== Provided text ==

Hello, Hugging Face community!
I’ve been trying for several days to set up TensorRT for accelerating inference of the DeepSeek-R1-Distill-Qwen-32B model in Hugging Face space, but I’m facing a series of dependency conflicts.
Current Configuration
- Base image: nvidia/cuda:11.8.0-cudnn8-devel-ubuntu22.04
- Model: nicoboss/DeepSeek-R1-Distill-Qwen-32B-Uncensored
- Hardware: NVIDIA L4 GPUs (4x21GB)
Identified Issues
- FlashAttention Conflict:
ERROR: Failed to import transformers.models.qwen2.modeling_qwen2 /usr/local/lib/python3.10/dist-packages/flash_attn_2_cuda.cpython-310-x86_64-linux-gnu.so: undefined symbol: _ZN3c104cuda9SetDeviceEi - TensorRT Not Initializing:
WARNING: TensorRT unavailable: cannot import name ‘optimize_model’ from ‘torch_tensorrt.dynamo’ - Library Version Conflicts:
ERROR: Cannot install tensorrt==8.6.1 and torch-tensorrt==1.3.0 torch-tensorrt 1.3.0 depends on tensorrt<8.6.0 and >=8.5.1.7 - NumPy Compatibility Issues:
A module that was compiled using NumPy 1.x cannot be run in NumPy 2.2.4 - CUDA Not Detected During Build:
PyTorch 2.0.1+cu118, CUDA available: False, CUDA version: N/A
What I’ve Tried
- Various PyTorch versions (2.1.2, 2.0.1)
- Different TensorRT and torch-tensorrt versions
- Various NumPy versions (<2.0, 1.24.3)

== Exercises ==
[A] According to the TensorRT setup post, what base image is the configuration using?
[B] Continue the TensorRT setup post, starting right after its final line.
The listing has no part in any of this.

== Data shown ==

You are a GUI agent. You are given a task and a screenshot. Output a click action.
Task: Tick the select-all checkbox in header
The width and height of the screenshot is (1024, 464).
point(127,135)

== Final results ==
[A] nvidia/cuda:11.8.0-cudnn8-devel-ubuntu22.04

[B]
- Checking version compatibility and identifying conflicts
- Enabling/disabling FlashAttention
The model runs without TensorRT, but my specific goal is to set up TensorRT optimization.
Questions
- Which exact versions of PyTorch, TensorRT, and torch-tensorrt are compatible with each other and with NVIDIA L4 GPUs in the HF environment?
- How to correctly configure FlashAttention to work with TensorRT?
- Are there any ready-to-use Dockerfile configurations for large models with TensorRT optimization in the Hugging Face environment?
I would greatly appreciate any help and advice!
FROM nvidia/cuda:11.8.0-cudnn8-devel-ubuntu22.04
LABEL maintainer=“DeepSeek Model Server”
LABEL description=“DeepSeek-R1-Distill Model Server с TensorRT и оптимизированной настройкой”
ENV HF_HOME=/tmp/huggingface_cache
RUN mkdir -p /tmp/huggingface_cache && chmod -R 777 /tmp/huggingface_cache
ENV PYTHONUNBUFFERED=1
PYTHONDONTWRITEBYTECODE=1
DEBIAN_FRONTEND=noninteractive
CUDA_HOME=/usr/local/cuda
PATH=$PATH:/usr/local/cuda/bin
LD_LIBRARY_PATH=$LD_LIBRARY_PATH:/usr/local/cuda/lib64
PYTORCH_CUDA_ALLOC_CONF=“max_split_size_mb:512”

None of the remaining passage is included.